Closed jimmymathews closed 3 months ago

jimmymathews commented 4 months ago

When the cell-data API endpoint is queried for a sample with a large number of cells (e.g. 700k), the query seems to be forwarded correctly to the cells service, which then correctly finds a cached version (if it exists), but the API service does not seem to be receiving the payloads from the cells service. Possibly there are cluster-internal limitations that stall such transfers.

For this issue, diagnose exactly how the stall happens and try to fix it.

jimmymathews commented 4 months ago

A quick fix was implemented in PR #315, but this is meant to be just temporary.

jimmymathews commented 3 months ago

This issue has now been thoroughly diagnosed. A main problem is the division of labor between the API and cells-data containerized services -- the API server is asking for a few hundred MB for each JSON payload from the cells-data service, but this service is a custom TCP server and the TCP client is reading one byte at a time since there is no advertisement of total byte count. The throughput in this system is about 1-2 MB per second, very slow.

A secondary problem, related to the first, is that during the period of intra-cluster transfer the API server is non-responsive I guess due to the way the TCP client is set up.

To make matters worse, the ingress controller's timeout seemed to be triggering repeated retries immediately after the query completed, so the already-non-responsive API service was usually re-doing the exact same query 3 times immediately after completion. (And the completed query never is returned to the client).

All this is not noticeable when the payloads are small (a few MB).

Plan

In discussion with @franciscouzo we decided, independently of dealing with this issue, that we should stop creating JSON payloads of the cell data because they are needlessly wasteful of memory. We will transfer efficient binary data structures instead (closer to what is actually already stored in Postgres), and have the application/client interpret them byte by byte.
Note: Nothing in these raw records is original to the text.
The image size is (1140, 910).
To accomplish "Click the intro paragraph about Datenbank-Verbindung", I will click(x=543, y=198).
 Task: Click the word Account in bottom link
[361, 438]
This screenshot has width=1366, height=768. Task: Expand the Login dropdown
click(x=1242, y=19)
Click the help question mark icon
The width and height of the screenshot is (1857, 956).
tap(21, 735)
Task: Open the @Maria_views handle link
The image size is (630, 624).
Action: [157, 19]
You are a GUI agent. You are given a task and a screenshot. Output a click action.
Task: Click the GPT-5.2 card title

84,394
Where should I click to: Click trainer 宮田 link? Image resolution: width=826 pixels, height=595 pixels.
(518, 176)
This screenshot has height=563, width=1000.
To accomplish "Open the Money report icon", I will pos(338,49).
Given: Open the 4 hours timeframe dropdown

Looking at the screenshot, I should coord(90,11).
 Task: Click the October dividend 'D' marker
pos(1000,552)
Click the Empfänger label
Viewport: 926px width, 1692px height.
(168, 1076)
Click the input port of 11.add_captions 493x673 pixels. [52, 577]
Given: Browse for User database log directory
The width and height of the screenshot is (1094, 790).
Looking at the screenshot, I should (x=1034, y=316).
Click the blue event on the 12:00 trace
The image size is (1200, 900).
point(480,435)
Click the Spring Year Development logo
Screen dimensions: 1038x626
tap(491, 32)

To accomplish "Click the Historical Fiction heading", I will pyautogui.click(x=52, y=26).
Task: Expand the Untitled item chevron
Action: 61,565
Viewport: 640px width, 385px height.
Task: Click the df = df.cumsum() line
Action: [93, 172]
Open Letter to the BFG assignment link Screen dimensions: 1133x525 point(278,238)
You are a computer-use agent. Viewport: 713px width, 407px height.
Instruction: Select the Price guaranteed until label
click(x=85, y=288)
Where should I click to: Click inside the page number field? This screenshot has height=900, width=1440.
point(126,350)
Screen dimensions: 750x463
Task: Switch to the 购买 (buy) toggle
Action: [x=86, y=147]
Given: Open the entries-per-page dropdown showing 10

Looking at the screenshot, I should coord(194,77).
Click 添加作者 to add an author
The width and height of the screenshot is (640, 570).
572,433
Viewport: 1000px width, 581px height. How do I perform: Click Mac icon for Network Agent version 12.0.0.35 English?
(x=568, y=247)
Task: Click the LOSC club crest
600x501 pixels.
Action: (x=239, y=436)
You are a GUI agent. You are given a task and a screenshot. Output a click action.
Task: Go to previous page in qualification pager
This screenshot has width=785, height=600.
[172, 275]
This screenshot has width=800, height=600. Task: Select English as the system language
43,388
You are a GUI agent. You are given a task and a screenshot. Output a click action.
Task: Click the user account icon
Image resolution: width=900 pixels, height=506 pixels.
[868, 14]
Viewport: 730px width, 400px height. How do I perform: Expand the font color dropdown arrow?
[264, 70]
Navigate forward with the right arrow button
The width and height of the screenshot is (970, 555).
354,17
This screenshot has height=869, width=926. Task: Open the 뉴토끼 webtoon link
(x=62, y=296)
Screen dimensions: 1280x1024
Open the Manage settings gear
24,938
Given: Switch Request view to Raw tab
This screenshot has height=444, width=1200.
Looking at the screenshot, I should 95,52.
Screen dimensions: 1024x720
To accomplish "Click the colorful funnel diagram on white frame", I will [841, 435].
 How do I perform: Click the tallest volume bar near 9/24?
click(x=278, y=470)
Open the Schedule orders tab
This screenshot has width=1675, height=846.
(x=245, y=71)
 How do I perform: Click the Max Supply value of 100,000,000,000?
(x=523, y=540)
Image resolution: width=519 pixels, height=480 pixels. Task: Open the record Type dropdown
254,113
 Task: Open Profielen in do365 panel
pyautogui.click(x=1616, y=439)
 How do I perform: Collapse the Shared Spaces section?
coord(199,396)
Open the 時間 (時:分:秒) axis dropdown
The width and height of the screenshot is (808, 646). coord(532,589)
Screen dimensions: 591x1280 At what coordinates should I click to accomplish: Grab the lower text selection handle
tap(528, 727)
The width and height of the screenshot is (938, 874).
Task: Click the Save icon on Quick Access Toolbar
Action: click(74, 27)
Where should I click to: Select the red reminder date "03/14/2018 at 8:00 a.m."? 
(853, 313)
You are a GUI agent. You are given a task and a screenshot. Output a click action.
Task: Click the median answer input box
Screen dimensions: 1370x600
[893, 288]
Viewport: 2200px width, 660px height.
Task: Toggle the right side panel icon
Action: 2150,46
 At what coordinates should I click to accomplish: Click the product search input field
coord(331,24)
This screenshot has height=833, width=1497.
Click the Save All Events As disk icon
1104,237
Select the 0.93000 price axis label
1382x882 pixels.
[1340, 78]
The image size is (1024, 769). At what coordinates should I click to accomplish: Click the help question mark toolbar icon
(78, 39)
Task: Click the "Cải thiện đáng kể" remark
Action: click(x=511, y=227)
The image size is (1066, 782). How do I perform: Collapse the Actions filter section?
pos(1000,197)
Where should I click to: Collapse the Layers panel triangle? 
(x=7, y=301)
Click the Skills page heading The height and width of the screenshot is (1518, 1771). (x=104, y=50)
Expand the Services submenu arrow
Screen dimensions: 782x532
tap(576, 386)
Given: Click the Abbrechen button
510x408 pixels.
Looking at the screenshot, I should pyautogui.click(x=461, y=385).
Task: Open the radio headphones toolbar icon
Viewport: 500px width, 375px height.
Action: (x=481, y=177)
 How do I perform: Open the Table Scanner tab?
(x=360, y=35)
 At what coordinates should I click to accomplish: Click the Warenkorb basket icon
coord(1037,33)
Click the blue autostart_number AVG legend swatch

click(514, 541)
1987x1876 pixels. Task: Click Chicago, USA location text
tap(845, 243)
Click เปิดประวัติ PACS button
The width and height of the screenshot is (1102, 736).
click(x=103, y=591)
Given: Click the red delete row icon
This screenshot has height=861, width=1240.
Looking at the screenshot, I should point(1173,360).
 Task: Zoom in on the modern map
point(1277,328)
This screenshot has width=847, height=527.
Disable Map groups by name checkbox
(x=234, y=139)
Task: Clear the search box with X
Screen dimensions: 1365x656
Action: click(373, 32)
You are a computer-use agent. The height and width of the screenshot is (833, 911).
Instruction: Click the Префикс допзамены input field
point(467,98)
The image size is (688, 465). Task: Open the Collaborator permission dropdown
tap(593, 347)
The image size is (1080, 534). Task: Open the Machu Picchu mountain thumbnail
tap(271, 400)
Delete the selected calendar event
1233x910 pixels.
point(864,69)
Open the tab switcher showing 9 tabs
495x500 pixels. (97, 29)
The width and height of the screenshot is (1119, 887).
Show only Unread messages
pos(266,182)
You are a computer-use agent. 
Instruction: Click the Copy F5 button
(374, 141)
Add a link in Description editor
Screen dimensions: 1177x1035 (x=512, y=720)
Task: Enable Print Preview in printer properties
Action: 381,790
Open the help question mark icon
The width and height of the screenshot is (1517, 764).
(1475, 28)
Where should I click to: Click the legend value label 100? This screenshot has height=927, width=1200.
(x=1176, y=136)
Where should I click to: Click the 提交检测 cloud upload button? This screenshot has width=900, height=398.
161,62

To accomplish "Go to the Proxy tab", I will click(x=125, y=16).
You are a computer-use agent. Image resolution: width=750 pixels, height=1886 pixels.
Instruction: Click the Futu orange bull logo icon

This would change the job of the cells data service a lot, probably allowing it to skip the initialization step of pre-loading dataframes in memory at all, reducing its baseline RAM footprint to a couple of GB or less. Or, possibly, allowing the API service to handle this on its own with no additional service.

So a new API endpoint will be added, to replace the current cells-data one, that will send the efficient data structure, most likely structured as:

4 bytes 1  - 4 : number of cells (can be used to compute total byte count if necessary)
4 bytes 5  - 8: 32-bit integer x position
4 bytes 9  - 12: 32-bit integer y position
8 bytes 13 - 20: phenotype membership bits (corresponds to 64-bit integer representation elsewhere)
... repetition of 4+4+8=16 bytes, per cell

A separate mini endpoint can provide the ordered set of feature names.

This should give us a range of about 1MB to 75MB (for slide size range from ~100k to 5 million cells).